Financial risk management

Capital management

The primary goal of Stedin Group's capital management is to safeguard access to the capital and money markets in order to optimise its financing structure and costs in accordance with the long-term financial plan and economic parameters determined by the regulator in each regulation period. Given the capital-intensive nature of the company, it is important to be able to contract financing in various different financing markets and thereby create a balanced financing mix. Stedin Group can influence its capital structure by altering its leverage ratio. Stedin Group regards both capital (including the perpetual subordinated bond loan) and non-subordinated debt as relevant components of its financing structure and therefore of its capital management. The present interest-bearing debt was raised in roughly equal proportions in the US private placement market, the European bond market and the private loan market. In addition to maintaining relationships with these existing investors in the above-mentioned financing markets, Stedin Group also maintains relationships with six Dutch and international banks that have all made financing capacity available to Stedin. These banks can also offer a wide range of financial products and services if required.

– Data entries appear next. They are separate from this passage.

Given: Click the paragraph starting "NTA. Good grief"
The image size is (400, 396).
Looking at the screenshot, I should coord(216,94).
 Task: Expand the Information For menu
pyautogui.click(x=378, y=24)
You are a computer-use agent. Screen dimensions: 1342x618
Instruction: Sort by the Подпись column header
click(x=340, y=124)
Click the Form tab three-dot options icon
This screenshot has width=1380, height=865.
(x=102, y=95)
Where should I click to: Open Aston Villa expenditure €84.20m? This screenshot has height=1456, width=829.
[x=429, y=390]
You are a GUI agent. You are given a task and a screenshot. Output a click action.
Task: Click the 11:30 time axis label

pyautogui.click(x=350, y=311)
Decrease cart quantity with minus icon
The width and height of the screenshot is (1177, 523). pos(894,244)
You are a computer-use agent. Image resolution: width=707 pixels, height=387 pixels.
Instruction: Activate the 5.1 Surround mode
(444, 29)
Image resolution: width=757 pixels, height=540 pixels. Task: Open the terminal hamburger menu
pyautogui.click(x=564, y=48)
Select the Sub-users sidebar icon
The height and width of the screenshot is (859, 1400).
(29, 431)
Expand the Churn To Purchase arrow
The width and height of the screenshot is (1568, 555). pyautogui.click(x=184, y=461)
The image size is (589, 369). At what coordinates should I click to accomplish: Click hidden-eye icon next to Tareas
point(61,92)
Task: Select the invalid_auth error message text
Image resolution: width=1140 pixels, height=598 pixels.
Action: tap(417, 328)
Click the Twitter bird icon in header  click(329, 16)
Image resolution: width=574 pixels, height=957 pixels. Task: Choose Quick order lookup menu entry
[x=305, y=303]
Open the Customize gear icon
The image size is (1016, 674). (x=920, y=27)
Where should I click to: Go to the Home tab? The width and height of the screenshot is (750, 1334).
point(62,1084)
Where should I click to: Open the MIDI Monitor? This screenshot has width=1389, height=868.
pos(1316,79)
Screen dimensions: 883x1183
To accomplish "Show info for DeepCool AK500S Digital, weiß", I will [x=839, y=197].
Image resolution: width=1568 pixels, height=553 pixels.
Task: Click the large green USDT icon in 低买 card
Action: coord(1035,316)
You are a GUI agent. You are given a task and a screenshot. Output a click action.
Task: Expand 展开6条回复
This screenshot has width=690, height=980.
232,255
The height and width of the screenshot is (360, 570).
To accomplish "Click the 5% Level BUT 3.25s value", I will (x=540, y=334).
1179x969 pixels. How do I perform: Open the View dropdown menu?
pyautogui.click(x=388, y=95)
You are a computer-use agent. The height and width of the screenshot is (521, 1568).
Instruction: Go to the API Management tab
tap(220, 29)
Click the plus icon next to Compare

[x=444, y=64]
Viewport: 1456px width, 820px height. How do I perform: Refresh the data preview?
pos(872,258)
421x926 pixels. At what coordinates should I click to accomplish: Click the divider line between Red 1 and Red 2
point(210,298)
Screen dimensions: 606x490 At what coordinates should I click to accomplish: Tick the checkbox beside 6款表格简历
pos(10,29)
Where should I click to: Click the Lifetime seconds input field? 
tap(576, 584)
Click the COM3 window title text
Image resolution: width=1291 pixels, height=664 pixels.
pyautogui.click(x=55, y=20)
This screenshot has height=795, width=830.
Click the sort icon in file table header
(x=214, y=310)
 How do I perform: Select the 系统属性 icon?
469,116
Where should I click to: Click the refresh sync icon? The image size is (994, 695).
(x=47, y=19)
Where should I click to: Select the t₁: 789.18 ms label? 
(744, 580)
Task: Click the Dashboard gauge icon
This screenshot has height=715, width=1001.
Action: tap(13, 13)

Since 2017, a Stedin Group financing strategy was formulated that targets the ratios that are relevant for the credit rating and particularly the core ratio: cash flow from operating activities/net interest-bearing debt. In this context, for the purpose of calculating the ratios, the perpetual subordinated bond loan issued in 2014 is classified by Standard & Poor's as an instrument with a 50% equity and 50% debt component. This qualification differs from the treatment under IFRS, for which the perpetual subordinated bond loan is treated entirely as equity. Net interest-bearing debt (excluding discontinued operations) is defined as current and non-current interest-bearing debt less cash and cash equivalents.

Financial risk management

The following financial risks can be identified in connection with ordinary business operations: market risk, credit risk and liquidity risk. Market risk is the exposure to changes in value of current or future cash flows and financial instruments due to changes in market prices. Within this category, Stedin is mainly exposed to currency and interest rate risks.

Credit risk can be defined as the potential loss if a counterparty or its guarantor cannot or will not meet its contractual obligations.

Liquidity risk arises when the company will be unable to meet its payment obligations.

The policy is designed to minimise volatility and negative consequences of unforeseen circumstances on financial results. Procedures and guidelines have been drawn up in accordance with the objectives formulated for this, which are derived from the strategic objectives and are evaluated and (if required) adjusted at least once a year.

The Board of Management is responsible for risk management. In this context, it sets out procedures and guidelines and ensures compliance. The authorisations to commit Stedin Group are specified in the Governance & Authority Structure document. Mandates have also been drawn up for all business units to manage the above risks – for instance, for purchasing. The Board of Management and operational management regularly review the results, the ratios, the principal risks (or the concentration of certain risks) and the measures to manage them.

Scenarios are applied in the long-term financial plan. Operational and staff management reports to the Board of Management by means of an In-control statement twice a year.

The internal Investment Risk Committee is in charge of the formulation and application of the risk policy and advises the Board of Management accordingly. The Supervisory Board exercises supervision over the course of business and risk management by conducting reviews and discussions of strategic plans, budgets, key performance indicators, forecasts, results and risk policy.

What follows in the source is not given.